§ EXERCISE: Only the lines from the top of the material through the line containing "Task: Select the Optional installation value" should be restated, each one exactly.

§ DATA EXCERPTS:
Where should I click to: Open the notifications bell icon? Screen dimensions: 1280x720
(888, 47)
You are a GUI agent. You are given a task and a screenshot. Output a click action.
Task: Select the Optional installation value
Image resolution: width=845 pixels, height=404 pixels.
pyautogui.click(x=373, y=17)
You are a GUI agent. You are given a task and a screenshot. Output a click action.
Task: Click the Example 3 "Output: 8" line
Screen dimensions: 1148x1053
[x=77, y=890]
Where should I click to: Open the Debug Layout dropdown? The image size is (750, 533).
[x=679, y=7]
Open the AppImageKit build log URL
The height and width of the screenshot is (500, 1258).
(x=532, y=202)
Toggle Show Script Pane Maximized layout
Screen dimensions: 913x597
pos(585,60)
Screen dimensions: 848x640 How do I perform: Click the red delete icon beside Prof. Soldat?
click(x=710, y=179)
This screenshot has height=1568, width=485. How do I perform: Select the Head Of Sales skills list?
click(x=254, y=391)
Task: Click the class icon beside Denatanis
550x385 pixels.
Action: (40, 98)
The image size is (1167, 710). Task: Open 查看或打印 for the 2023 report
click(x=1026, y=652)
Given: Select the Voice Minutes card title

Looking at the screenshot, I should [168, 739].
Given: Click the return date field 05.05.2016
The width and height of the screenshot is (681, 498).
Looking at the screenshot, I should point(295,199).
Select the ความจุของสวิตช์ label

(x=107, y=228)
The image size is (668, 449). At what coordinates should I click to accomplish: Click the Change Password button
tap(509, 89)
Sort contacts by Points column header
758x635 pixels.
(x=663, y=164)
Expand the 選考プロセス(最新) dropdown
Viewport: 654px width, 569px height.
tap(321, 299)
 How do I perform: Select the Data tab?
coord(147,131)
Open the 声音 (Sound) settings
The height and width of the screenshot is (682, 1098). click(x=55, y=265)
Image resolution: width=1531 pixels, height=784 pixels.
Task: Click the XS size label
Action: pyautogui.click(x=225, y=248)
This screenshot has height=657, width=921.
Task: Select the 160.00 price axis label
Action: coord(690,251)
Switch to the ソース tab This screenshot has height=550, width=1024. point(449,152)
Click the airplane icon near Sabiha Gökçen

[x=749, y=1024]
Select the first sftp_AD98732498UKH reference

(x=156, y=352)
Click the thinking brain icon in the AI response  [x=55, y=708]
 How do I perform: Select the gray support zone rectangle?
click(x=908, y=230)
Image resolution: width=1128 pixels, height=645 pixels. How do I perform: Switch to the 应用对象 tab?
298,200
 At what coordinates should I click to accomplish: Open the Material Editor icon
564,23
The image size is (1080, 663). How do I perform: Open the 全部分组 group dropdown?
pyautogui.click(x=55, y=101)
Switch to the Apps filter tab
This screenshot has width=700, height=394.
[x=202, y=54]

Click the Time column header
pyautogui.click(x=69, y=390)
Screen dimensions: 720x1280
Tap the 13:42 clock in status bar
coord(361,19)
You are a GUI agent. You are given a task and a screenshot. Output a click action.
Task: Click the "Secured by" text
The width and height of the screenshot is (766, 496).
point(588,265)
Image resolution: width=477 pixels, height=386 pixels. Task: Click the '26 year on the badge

§ ANSWER FOR THIS EXERCISE:
Where should I click to: Open the notifications bell icon? Screen dimensions: 1280x720
(888, 47)
You are a GUI agent. You are given a task and a screenshot. Output a click action.
Task: Select the Optional installation value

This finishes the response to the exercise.